Google Play deberá facilitar alternativas comerciales
La segunda infracción se concentra en las reglas de “steering” de Google Play. Los desarrolladores tienen derecho a informar a sus clientes sobre ofertas disponibles en páginas web u otras tiendas, dirigirlos hacia esos canales y formalizar allí la compra. Según la Comisión, las condiciones de Google limitaron esa comunicación y mantuvieron comisiones asociadas durante un periodo y con una cuantía superiores a lo admitido por la DMA.
La diferencia tiene impacto sobre el margen de suscripciones, contenidos digitales y servicios vendidos desde aplicaciones. La posibilidad de presentar una tarifa web, gestionar el pago mediante una infraestructura propia o elegir otra tienda modifica la relación económica entre plataforma, desarrollador y cliente. También obliga a cada empresa a valorar la conversión, el fraude, el soporte, la fiscalidad y la experiencia de usuario de cada canal.
Google tendrá que habilitar esa libertad tanto en sus contratos como en el funcionamiento técnico de la tienda. El cumplimiento puede traducirse en nuevas interfaces, enlaces externos, mensajes dentro de las aplicaciones y condiciones de facturación. La Comisión reconoce avances en los cambios ya desplegados por la compañía, aunque evaluará su adecuación a la orden de cese.
Las empresas con aplicaciones en Europa deberían revisar sus contratos de distribución, sus flujos de pago y la forma en que comunican ofertas externas. La nueva capacidad comercial también exige gobierno operativo: atribución correcta de ventas, tratamiento coherente del consentimiento, protección del dato y atención posventa entre varios canales.
La DMA pasa de la norma al diseño de producto
La sanción demuestra que el cumplimiento regulatorio alcanza decisiones técnicas cotidianas.

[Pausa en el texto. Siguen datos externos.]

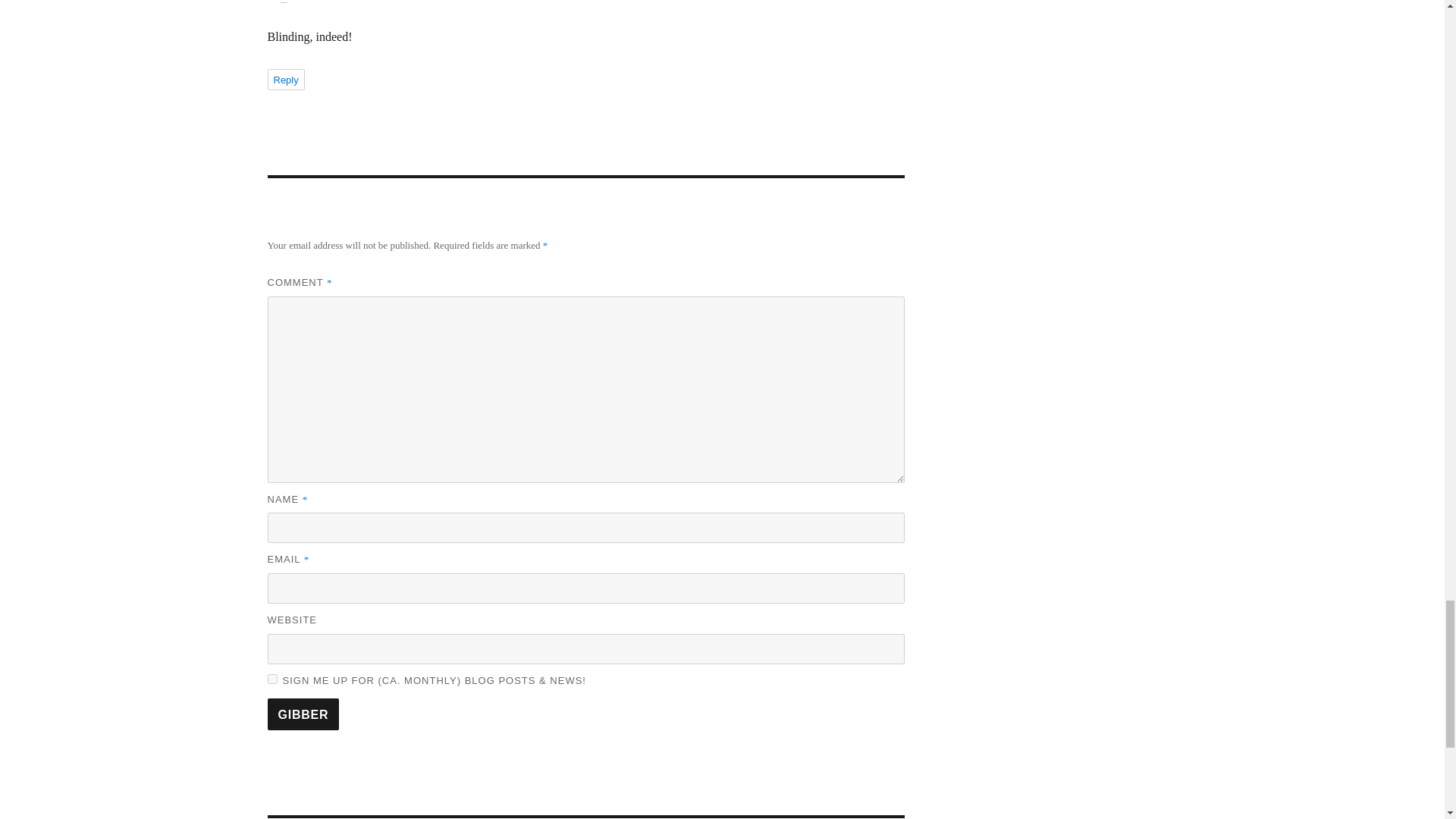
Gibber (302, 714)
1 (271, 678)
Given the description of an element on the screen output the (x, y) to click on. 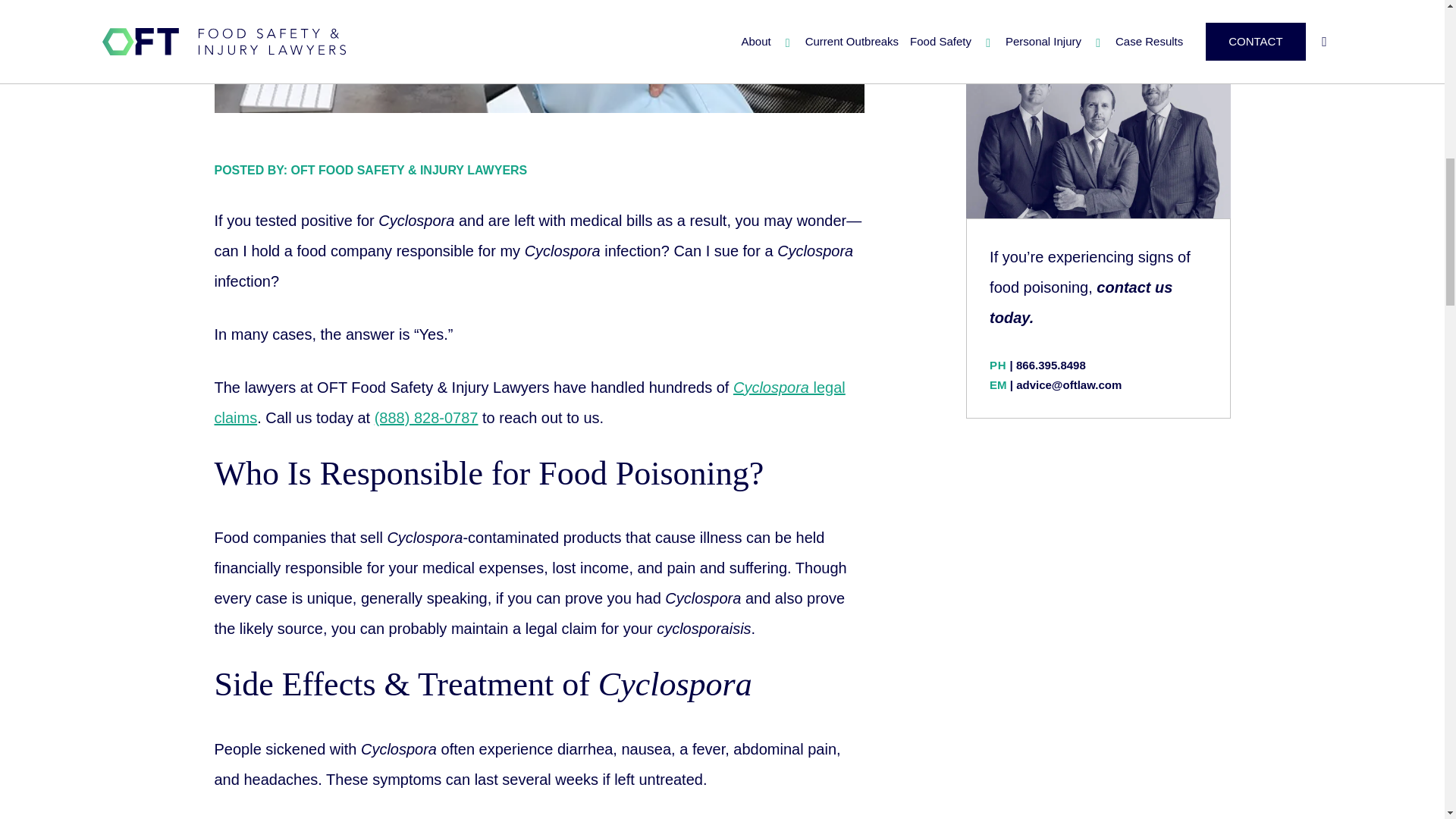
"Lawyers (529, 402)
Call OFT Law Today (1051, 364)
Email OFT Law Today (1068, 384)
Given the description of an element on the screen output the (x, y) to click on. 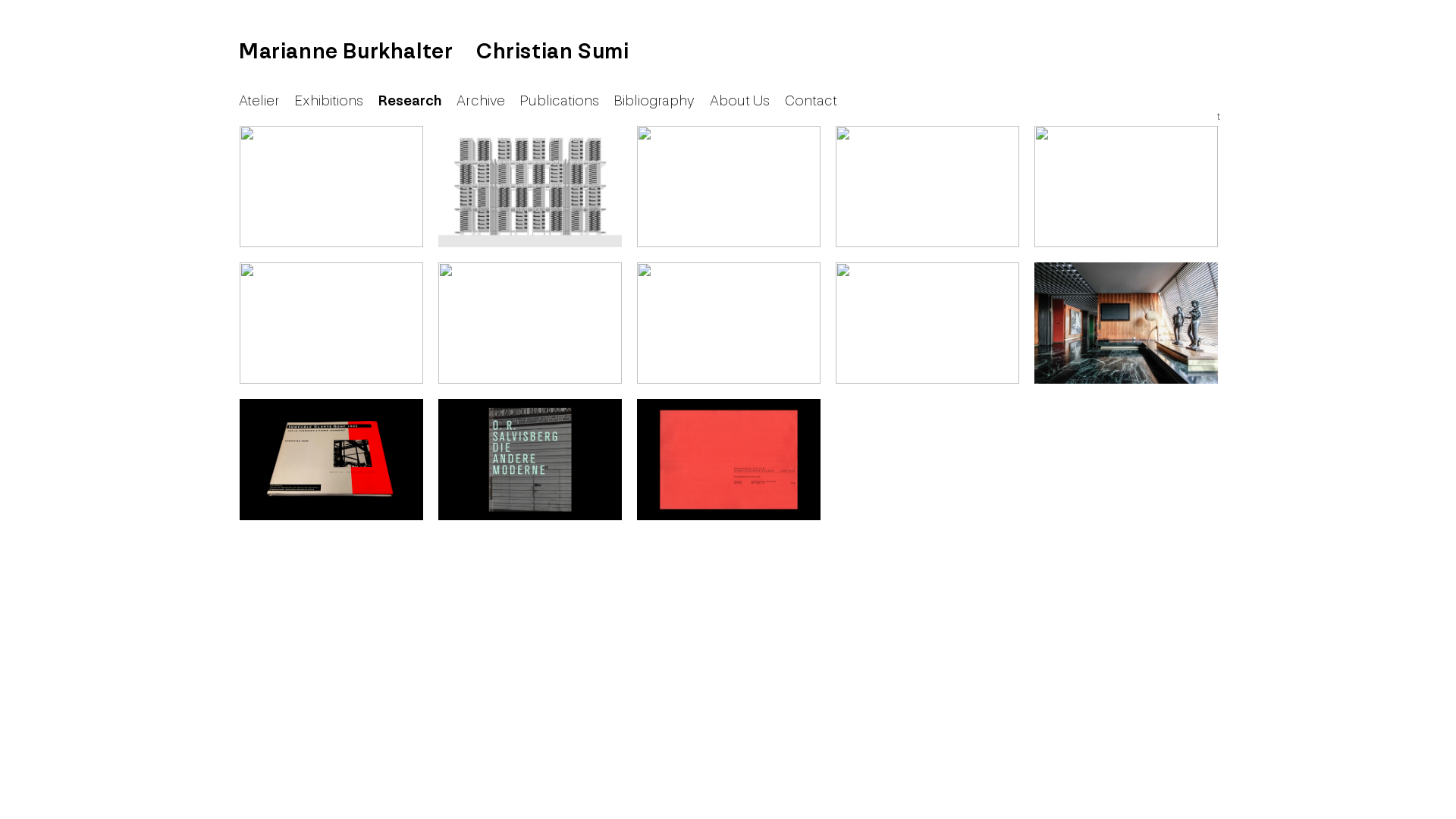
Bibliography Element type: text (654, 100)
Atelier Element type: text (258, 100)
Exhibitions Element type: text (328, 100)
Archive Element type: text (480, 100)
Research Element type: text (409, 100)
Contact Element type: text (810, 100)
About Us Element type: text (739, 100)
Publications Element type: text (559, 100)
Given the description of an element on the screen output the (x, y) to click on. 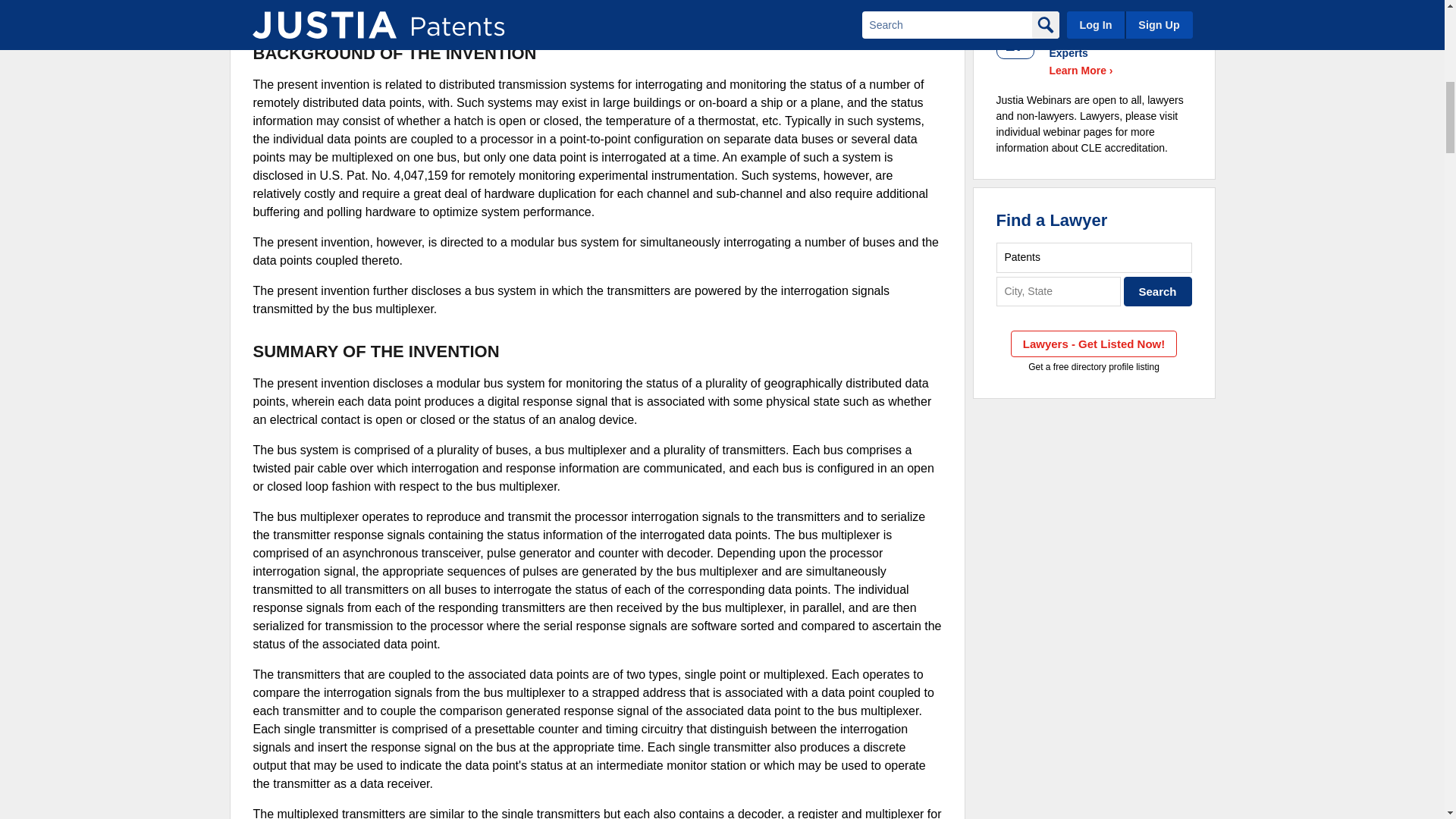
City, State (1058, 291)
Patents (1093, 256)
Search (1158, 291)
Legal Issue or Lawyer Name (1093, 256)
Search (1158, 291)
Given the description of an element on the screen output the (x, y) to click on. 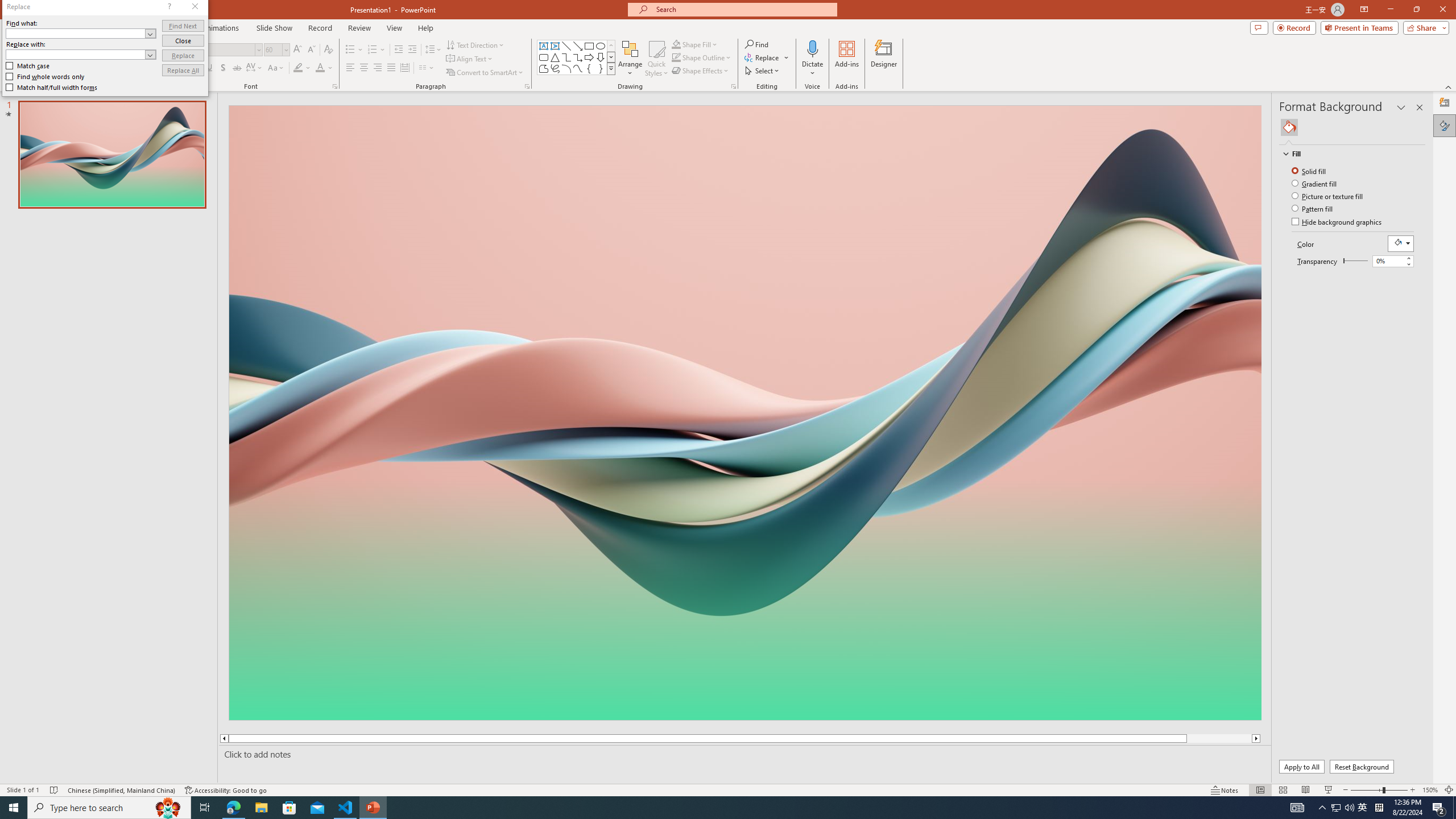
Find Next (183, 25)
Wavy 3D art (744, 412)
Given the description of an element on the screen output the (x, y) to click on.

El orden de una página, el tamaño de un módulo, un filtro, un enlace o la duración de una comisión pueden determinar si una plataforma respeta las obligaciones de acceso justo. Los equipos jurídicos necesitan trabajar junto a producto, ingeniería, analítica, ventas y experiencia de usuario desde las primeras fases de diseño.
Para los gatekeepers, la trazabilidad adquiere un peso decisivo. Cada cambio relevante debe quedar documentado con criterios de ranking, pruebas comparativas y evidencias de impacto sobre terceros. Los reguladores podrán contrastar las promesas de cumplimiento con el comportamiento real del producto y con la experiencia de empresas que compiten dentro de la plataforma.
La decisión también envía una señal al mercado cloud y a otras infraestructuras digitales sometidas a escrutinio europeo. Bruselas ya analiza el papel de grandes proveedores en el marco de la DMA, un asunto tratado anteriormente en Exdesis en el artículo sobre la posible consideración de AWS y Azure como gatekeepers. El criterio común es la capacidad de una plataforma para fijar condiciones de acceso en mercados donde empresas y clientes dependen de sus reglas.
Google puede recurrir las decisiones, mientras la Comisión seguirá evaluando las medidas propuestas. Los próximos 60 días ofrecerán la primera prueba práctica: cambios visibles en Search y Play, oportunidades comerciales para terceros y un precedente sobre cómo se aplicará la DMA a productos digitales que evolucionan con rapidez.